Reproduce the rows below without any change, from the first row down to the one containing "pyautogui.click(x=565, y=380)", including both.

INPUT RECORDS —
▬▬▬
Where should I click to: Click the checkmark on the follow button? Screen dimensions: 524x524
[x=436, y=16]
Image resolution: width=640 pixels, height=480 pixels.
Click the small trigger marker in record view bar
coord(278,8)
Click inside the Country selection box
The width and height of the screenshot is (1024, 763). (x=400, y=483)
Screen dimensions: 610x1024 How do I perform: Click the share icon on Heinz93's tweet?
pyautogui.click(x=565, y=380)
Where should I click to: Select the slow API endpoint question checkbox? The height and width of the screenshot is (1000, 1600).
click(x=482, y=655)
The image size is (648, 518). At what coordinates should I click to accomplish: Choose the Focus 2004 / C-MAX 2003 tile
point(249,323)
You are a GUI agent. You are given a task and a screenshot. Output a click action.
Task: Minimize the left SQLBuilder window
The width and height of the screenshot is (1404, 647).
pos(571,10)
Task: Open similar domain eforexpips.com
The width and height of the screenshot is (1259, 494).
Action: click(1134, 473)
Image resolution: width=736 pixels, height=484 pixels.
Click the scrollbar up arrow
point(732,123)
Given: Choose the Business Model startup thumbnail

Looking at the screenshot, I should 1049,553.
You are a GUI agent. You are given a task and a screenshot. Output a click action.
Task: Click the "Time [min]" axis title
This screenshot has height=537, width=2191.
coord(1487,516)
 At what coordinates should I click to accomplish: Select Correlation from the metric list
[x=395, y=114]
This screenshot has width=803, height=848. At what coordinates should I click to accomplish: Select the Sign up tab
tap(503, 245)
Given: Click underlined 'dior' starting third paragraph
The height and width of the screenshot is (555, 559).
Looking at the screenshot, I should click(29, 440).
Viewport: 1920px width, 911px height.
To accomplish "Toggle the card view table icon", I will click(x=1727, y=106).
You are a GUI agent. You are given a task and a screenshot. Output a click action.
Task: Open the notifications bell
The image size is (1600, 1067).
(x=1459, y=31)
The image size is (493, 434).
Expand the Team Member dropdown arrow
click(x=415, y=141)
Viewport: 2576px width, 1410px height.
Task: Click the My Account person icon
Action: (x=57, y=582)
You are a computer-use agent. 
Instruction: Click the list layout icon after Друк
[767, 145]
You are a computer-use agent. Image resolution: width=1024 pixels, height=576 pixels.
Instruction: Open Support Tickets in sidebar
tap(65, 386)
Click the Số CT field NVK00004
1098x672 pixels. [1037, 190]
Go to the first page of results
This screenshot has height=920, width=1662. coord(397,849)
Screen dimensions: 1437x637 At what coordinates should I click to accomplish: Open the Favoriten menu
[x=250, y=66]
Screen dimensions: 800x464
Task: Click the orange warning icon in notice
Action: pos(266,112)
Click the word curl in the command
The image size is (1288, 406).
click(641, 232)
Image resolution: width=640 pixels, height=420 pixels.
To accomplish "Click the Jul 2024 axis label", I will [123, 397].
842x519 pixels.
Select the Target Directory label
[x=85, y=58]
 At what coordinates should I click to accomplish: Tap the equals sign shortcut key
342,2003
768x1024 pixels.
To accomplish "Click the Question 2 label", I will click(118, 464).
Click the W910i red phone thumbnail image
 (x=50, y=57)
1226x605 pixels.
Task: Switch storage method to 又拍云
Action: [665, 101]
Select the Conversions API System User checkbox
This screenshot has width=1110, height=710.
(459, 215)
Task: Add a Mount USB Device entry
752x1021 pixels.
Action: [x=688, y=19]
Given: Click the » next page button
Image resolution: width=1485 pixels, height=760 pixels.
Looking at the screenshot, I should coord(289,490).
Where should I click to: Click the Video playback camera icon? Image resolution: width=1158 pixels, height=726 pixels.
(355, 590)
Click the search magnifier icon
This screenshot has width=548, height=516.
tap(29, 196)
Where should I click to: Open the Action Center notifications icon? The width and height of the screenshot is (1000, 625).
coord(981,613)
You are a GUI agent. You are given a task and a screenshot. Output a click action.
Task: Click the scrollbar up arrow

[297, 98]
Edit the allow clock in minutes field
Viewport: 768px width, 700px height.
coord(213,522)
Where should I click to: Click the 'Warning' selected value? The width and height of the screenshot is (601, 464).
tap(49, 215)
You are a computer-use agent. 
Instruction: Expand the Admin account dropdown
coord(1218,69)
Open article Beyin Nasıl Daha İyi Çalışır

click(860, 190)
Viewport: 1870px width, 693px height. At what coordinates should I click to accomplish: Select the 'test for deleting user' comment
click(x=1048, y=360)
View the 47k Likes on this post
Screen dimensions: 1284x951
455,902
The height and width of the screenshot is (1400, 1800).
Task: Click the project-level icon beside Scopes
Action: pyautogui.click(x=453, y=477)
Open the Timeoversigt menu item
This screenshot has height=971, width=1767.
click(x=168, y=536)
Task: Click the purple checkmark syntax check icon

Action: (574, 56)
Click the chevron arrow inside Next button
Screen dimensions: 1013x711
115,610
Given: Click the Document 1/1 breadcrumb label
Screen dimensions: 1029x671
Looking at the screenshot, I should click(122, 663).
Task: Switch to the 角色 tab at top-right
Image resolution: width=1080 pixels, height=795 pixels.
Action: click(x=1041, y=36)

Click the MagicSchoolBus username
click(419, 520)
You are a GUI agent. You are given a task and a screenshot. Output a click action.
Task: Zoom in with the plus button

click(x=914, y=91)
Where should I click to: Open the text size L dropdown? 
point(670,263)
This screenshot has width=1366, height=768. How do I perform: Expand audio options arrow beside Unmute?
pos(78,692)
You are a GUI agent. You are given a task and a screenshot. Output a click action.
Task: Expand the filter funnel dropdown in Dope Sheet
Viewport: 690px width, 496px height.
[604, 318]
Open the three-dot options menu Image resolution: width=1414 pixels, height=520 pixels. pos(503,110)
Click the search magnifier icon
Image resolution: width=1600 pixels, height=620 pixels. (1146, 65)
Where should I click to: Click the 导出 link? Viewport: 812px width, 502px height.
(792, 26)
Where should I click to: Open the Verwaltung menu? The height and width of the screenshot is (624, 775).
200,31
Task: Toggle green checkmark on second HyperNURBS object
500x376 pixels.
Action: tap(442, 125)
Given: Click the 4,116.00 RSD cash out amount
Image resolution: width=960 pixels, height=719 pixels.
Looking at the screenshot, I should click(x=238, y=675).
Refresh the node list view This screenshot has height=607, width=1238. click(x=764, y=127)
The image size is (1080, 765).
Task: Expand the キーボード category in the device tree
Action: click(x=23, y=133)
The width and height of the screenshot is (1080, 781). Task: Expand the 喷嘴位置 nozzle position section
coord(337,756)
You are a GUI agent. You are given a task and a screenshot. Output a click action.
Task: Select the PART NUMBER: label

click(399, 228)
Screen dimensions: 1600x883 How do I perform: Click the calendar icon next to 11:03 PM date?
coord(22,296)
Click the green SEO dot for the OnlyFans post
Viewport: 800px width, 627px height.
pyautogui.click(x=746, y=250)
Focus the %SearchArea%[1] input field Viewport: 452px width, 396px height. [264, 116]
▬▬▬
RESPONSE TO THIS TASK —
Where should I click to: Click the checkmark on the follow button? Screen dimensions: 524x524
[x=436, y=16]
Image resolution: width=640 pixels, height=480 pixels.
Click the small trigger marker in record view bar
coord(278,8)
Click inside the Country selection box
The width and height of the screenshot is (1024, 763). (x=400, y=483)
Screen dimensions: 610x1024 How do I perform: Click the share icon on Heinz93's tweet?
pyautogui.click(x=565, y=380)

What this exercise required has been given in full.